- What you are asked to do -
Search the material for the word "solusi" and copy every line in which it occurs.

- Records to use -
● ● ●

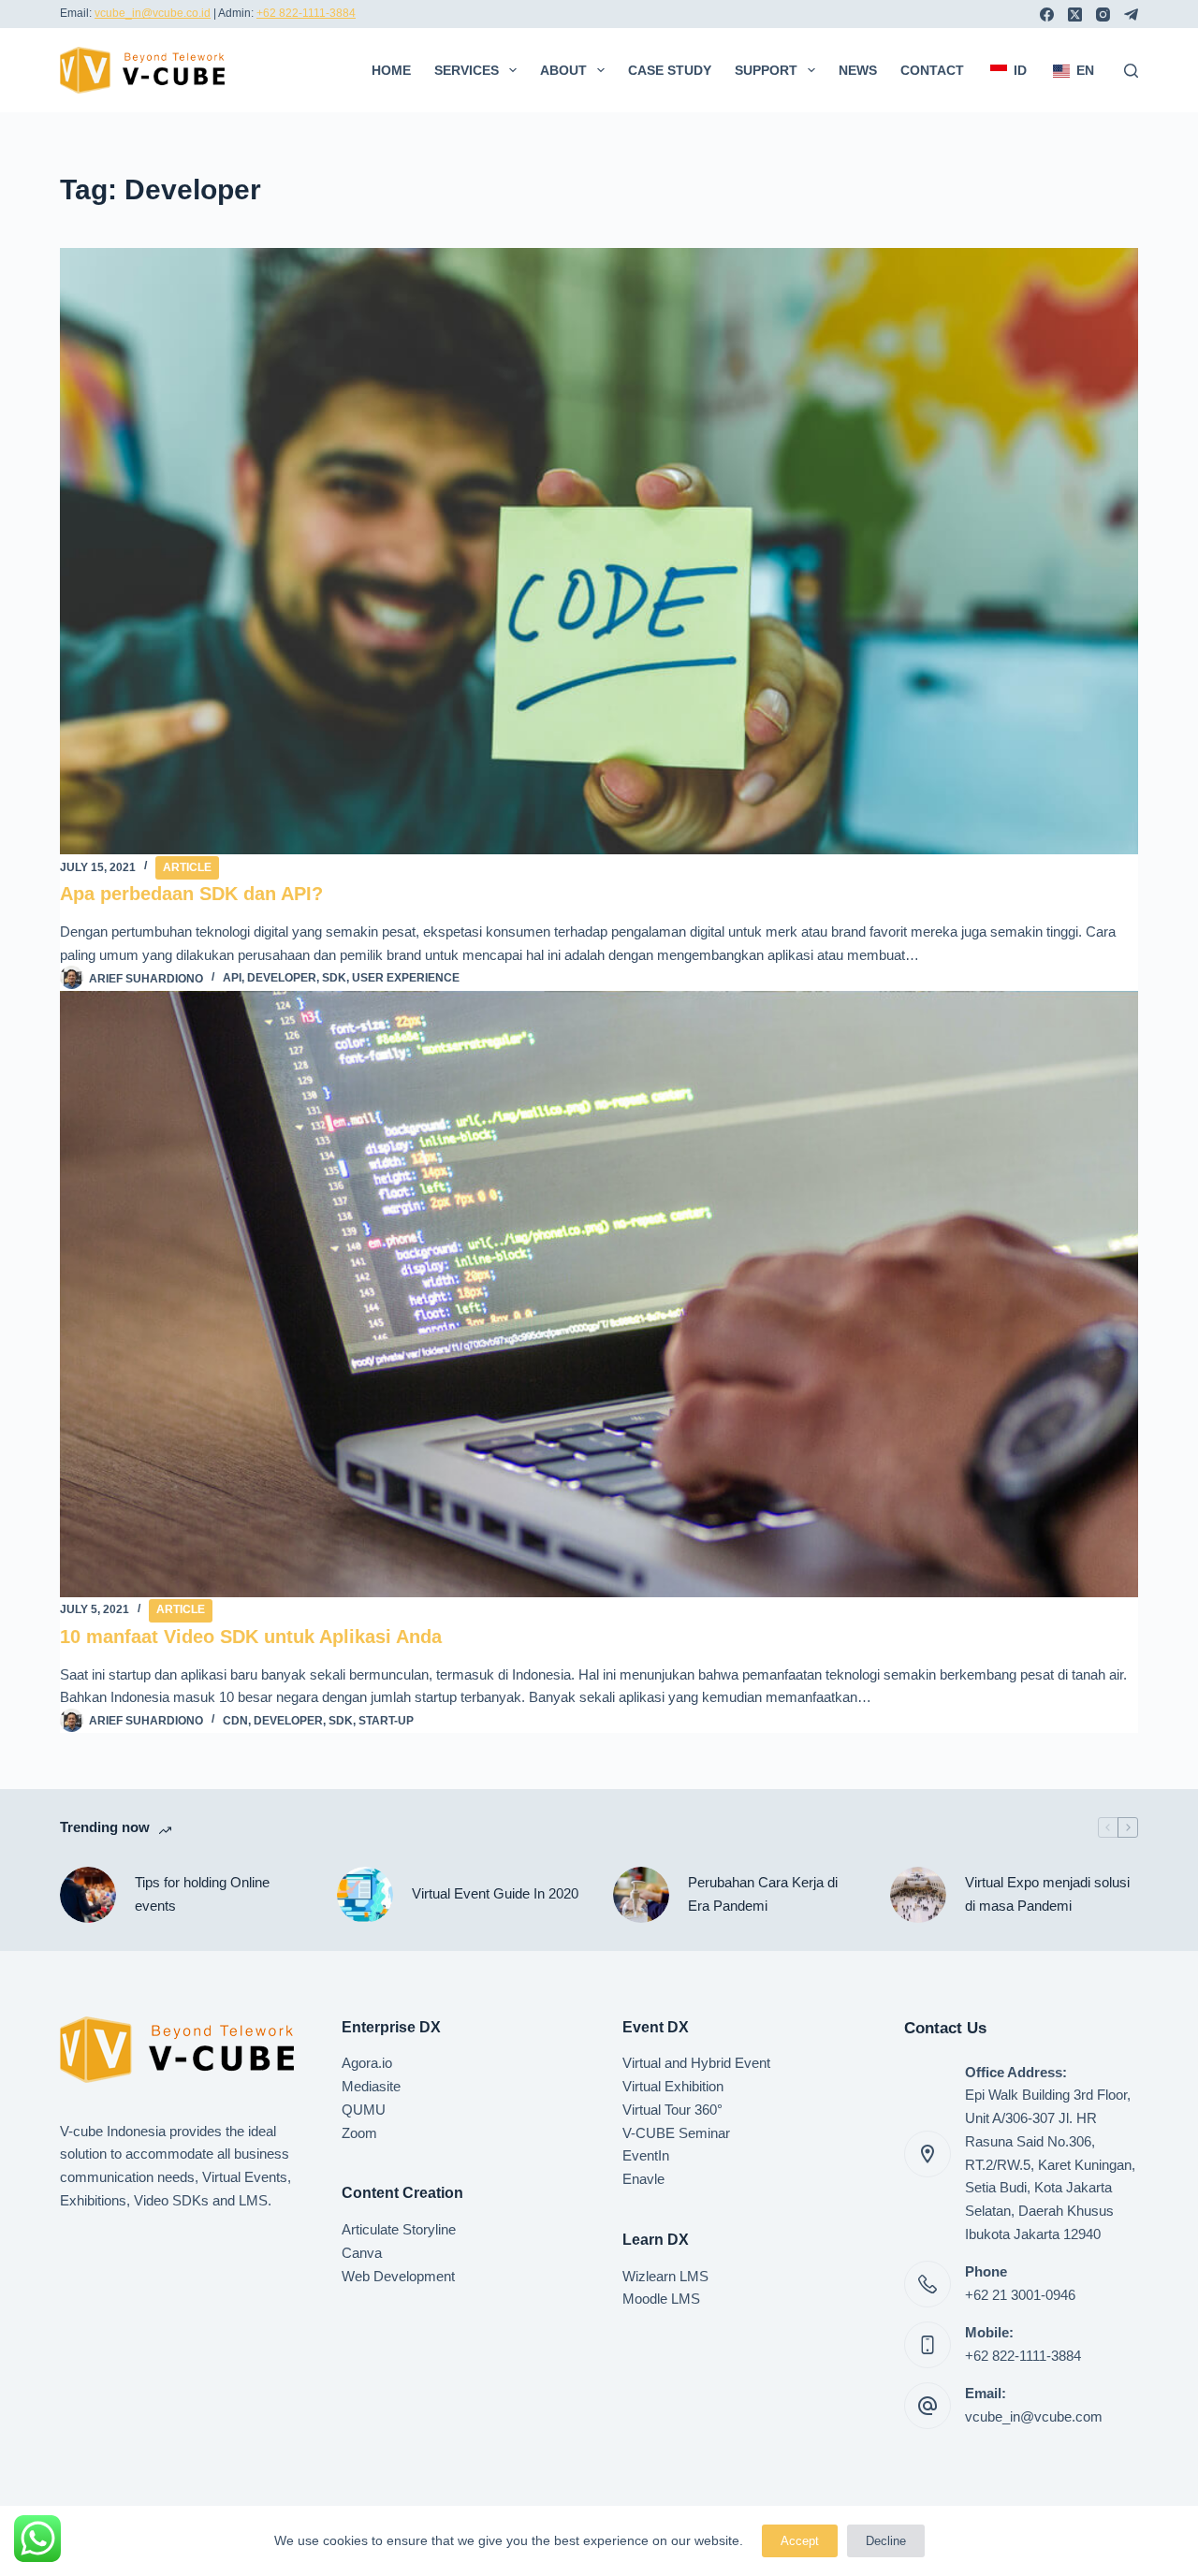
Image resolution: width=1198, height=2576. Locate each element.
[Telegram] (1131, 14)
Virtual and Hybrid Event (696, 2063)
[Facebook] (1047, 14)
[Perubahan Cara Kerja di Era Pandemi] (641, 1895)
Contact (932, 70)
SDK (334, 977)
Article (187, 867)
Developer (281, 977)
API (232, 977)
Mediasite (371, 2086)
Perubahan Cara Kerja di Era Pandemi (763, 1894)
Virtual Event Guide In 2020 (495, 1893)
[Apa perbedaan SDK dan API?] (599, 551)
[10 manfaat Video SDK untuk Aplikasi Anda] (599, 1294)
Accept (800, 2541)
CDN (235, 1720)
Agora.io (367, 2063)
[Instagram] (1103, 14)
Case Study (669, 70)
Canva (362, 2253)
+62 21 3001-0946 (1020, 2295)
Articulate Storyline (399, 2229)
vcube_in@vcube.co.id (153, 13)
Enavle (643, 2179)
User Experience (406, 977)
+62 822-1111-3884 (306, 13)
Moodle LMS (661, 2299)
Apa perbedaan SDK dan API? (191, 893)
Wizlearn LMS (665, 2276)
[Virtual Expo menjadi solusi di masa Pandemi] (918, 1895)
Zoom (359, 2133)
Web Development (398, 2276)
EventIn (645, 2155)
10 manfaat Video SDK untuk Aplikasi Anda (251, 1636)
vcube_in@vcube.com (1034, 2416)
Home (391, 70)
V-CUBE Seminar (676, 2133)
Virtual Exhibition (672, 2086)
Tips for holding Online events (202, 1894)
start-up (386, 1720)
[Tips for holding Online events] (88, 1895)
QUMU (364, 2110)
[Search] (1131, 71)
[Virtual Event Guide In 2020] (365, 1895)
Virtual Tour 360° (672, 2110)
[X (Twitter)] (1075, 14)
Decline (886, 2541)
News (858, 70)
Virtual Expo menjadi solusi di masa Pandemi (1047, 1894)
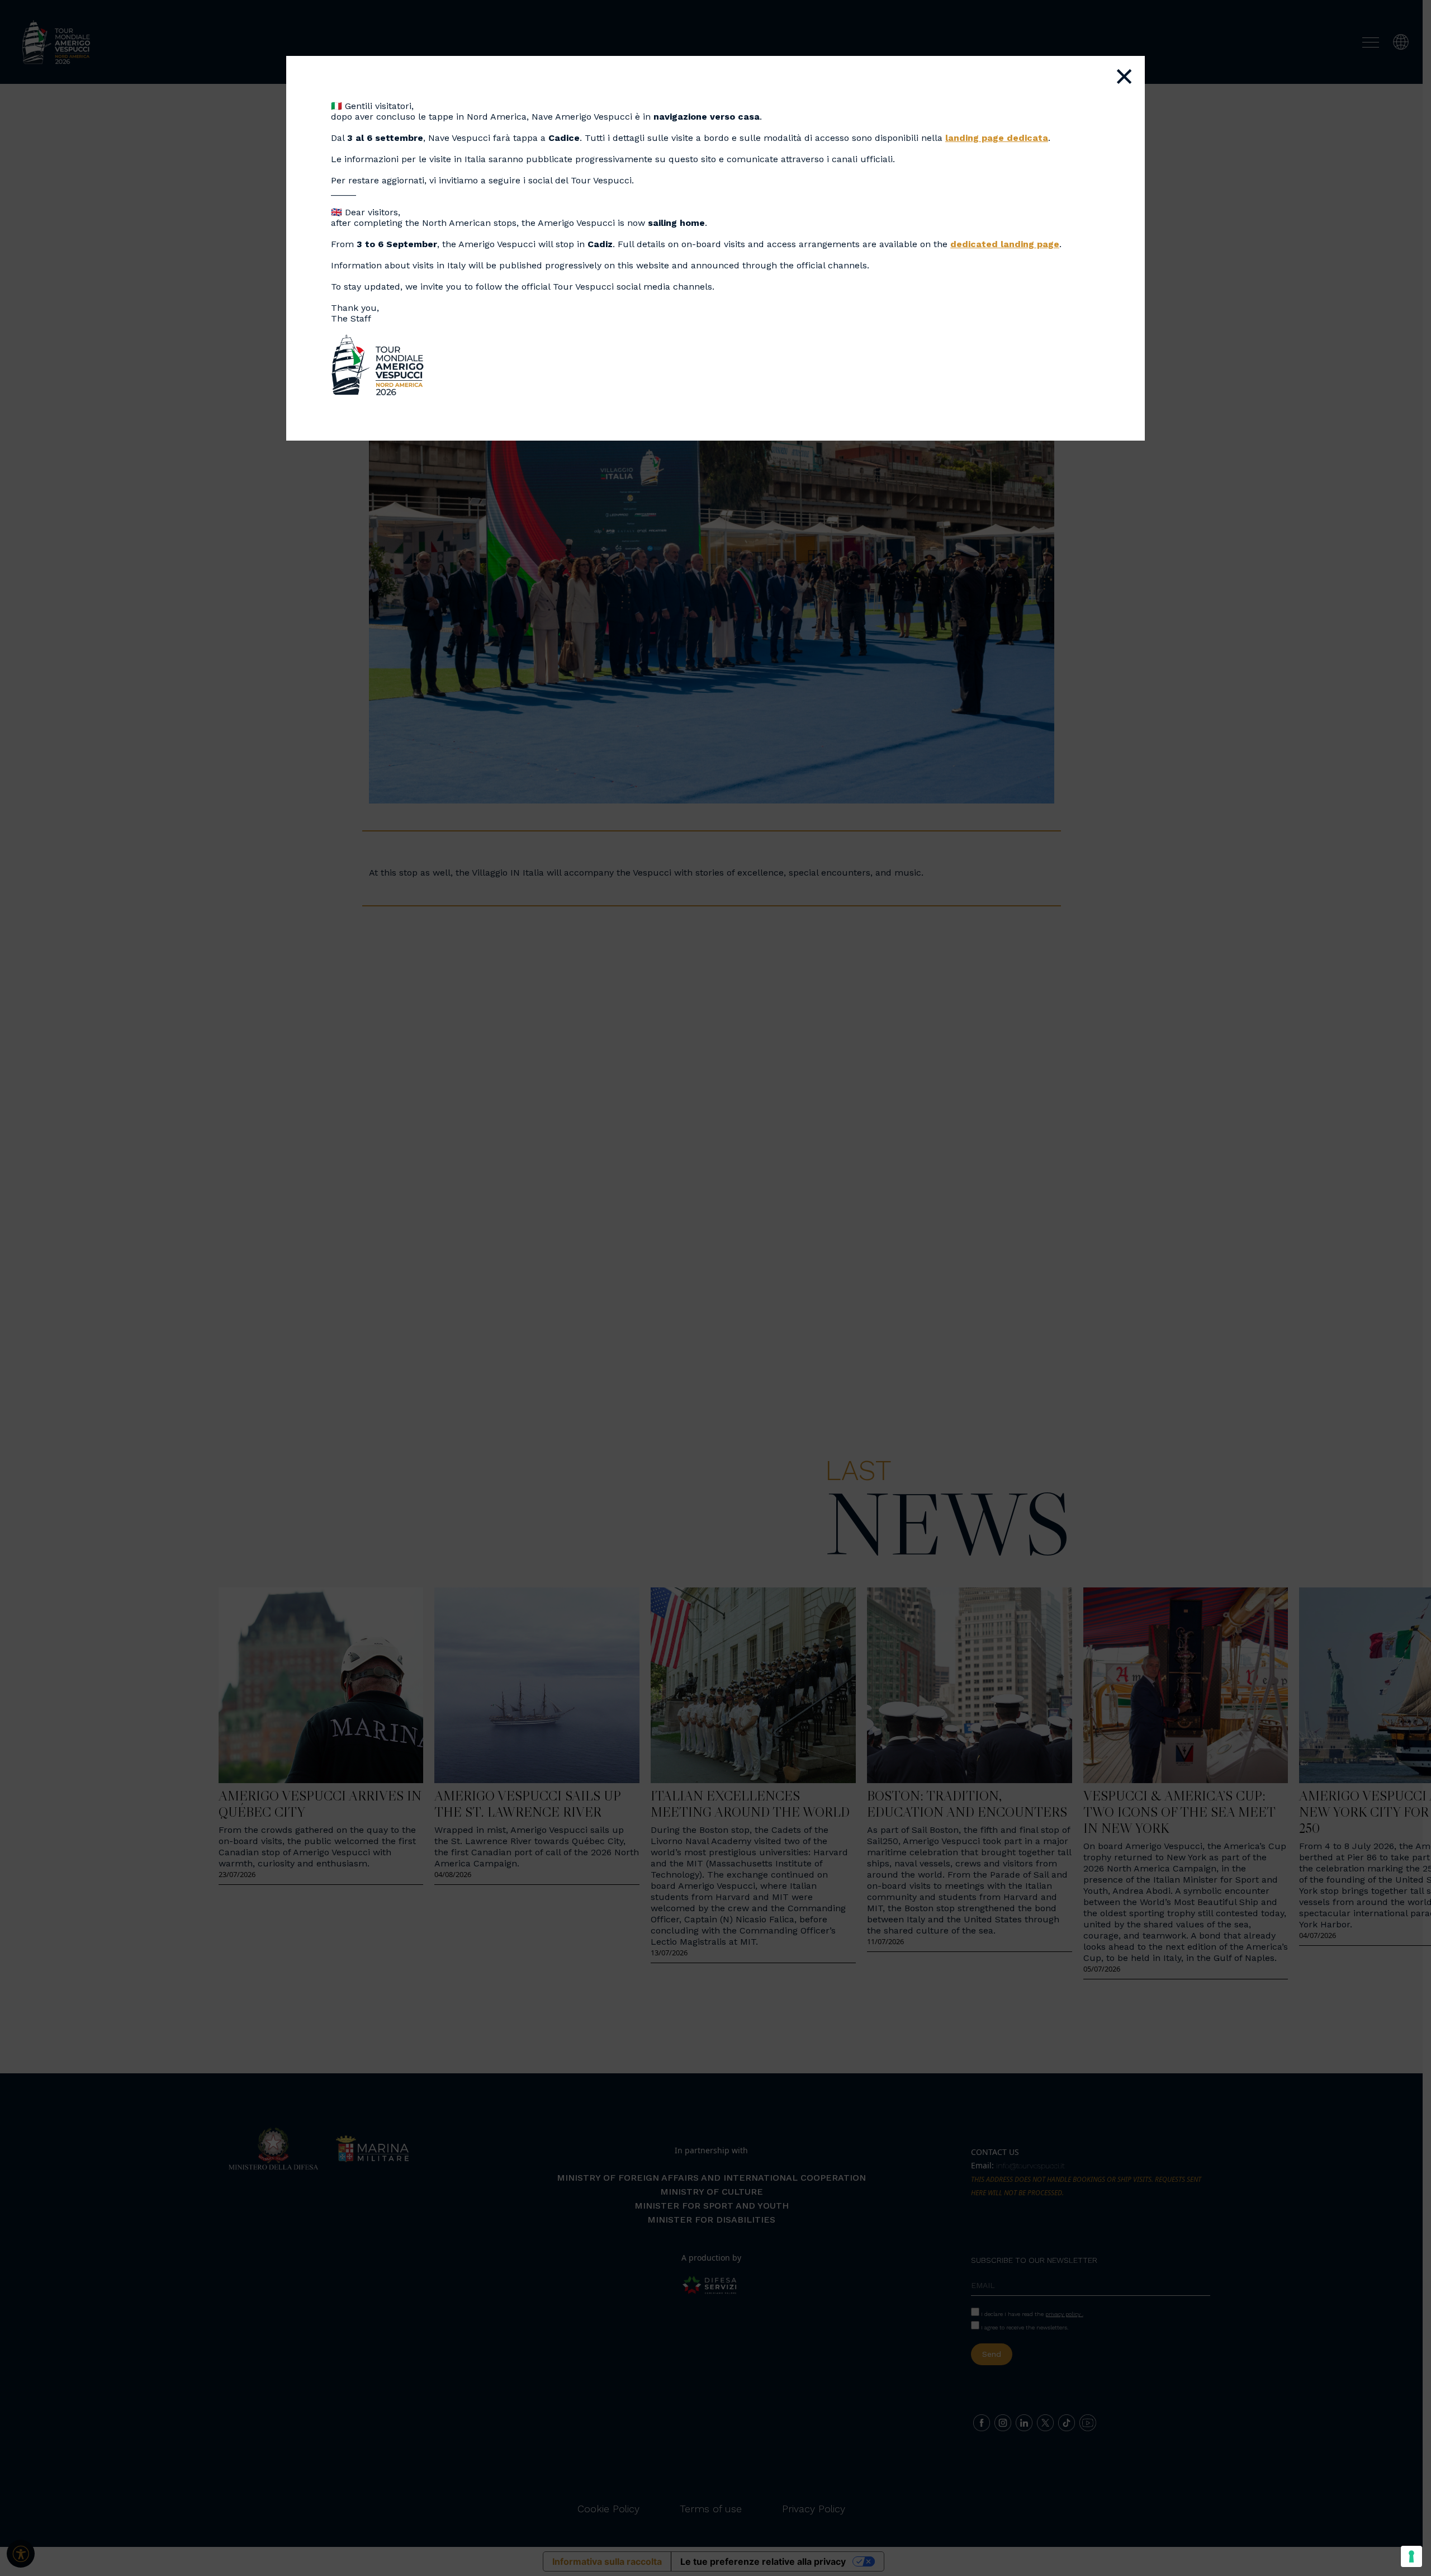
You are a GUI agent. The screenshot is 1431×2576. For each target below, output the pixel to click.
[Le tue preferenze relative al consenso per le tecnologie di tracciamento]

● ● ●

- Response to this task -
[Virtual Expo menjadi solusi di masa Pandemi] (918, 1895)
Virtual Expo menjadi solusi di masa Pandemi (1047, 1894)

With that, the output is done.